-- THE PROBLEM --
Within the listing below, locate all lines containing the word "agent". Copy each one.

-- RECORDS FOR THIS TASK --
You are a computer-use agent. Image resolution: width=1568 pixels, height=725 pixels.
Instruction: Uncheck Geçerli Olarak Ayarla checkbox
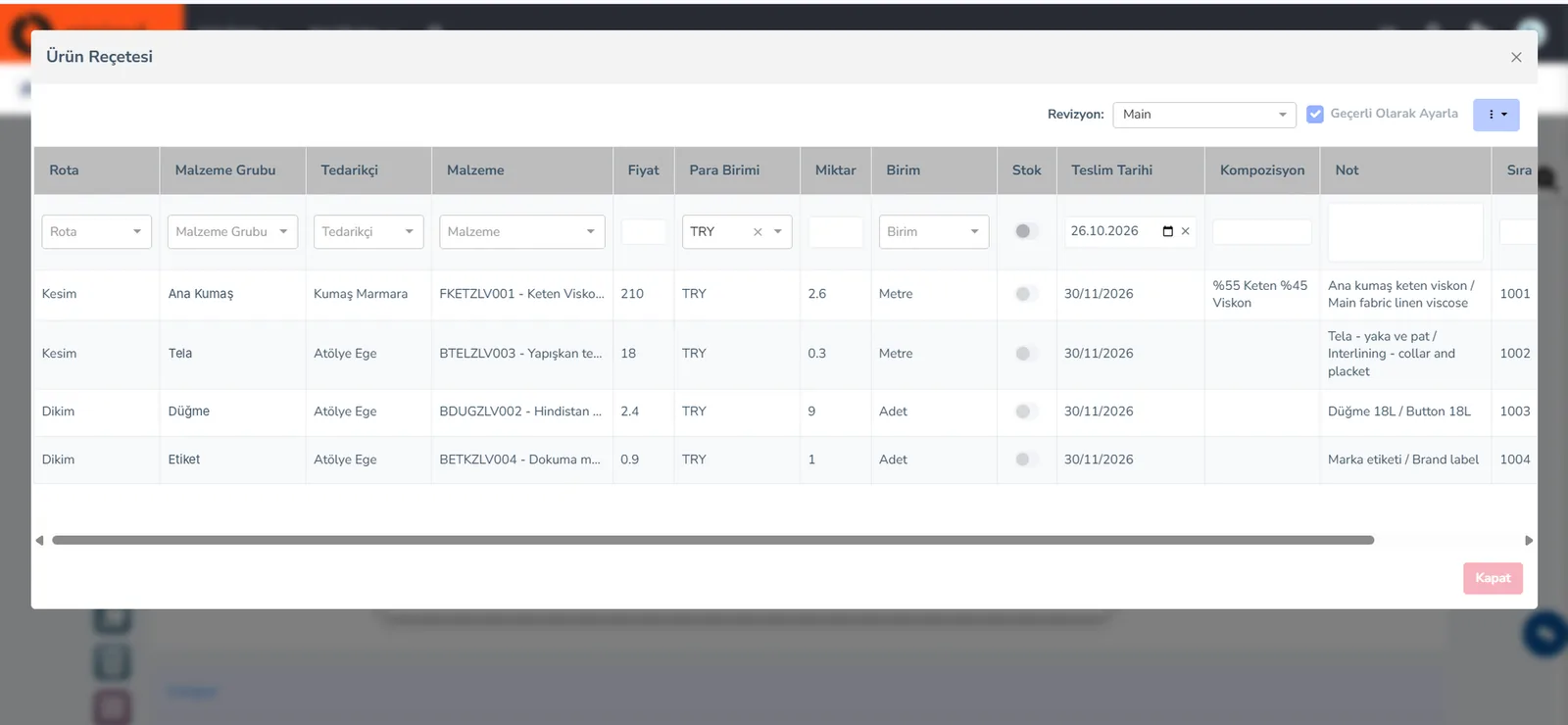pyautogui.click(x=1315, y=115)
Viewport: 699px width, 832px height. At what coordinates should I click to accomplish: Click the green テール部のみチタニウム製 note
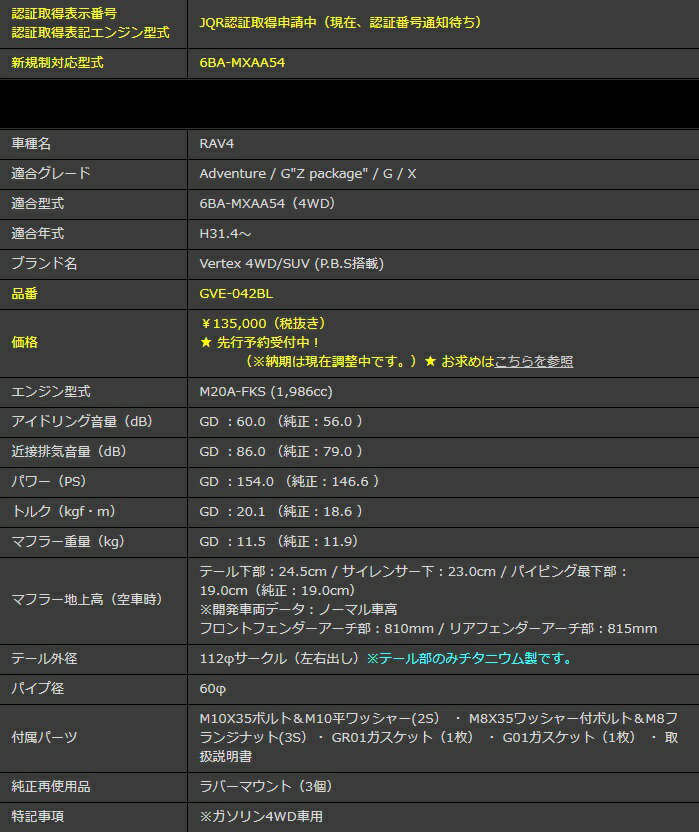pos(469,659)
--
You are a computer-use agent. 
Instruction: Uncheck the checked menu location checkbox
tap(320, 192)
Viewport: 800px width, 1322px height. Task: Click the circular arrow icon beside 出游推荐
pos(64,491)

-- TASK RESULT --
You are a computer-use agent. Image resolution: width=1568 pixels, height=725 pixels.
You are a computer-use agent. 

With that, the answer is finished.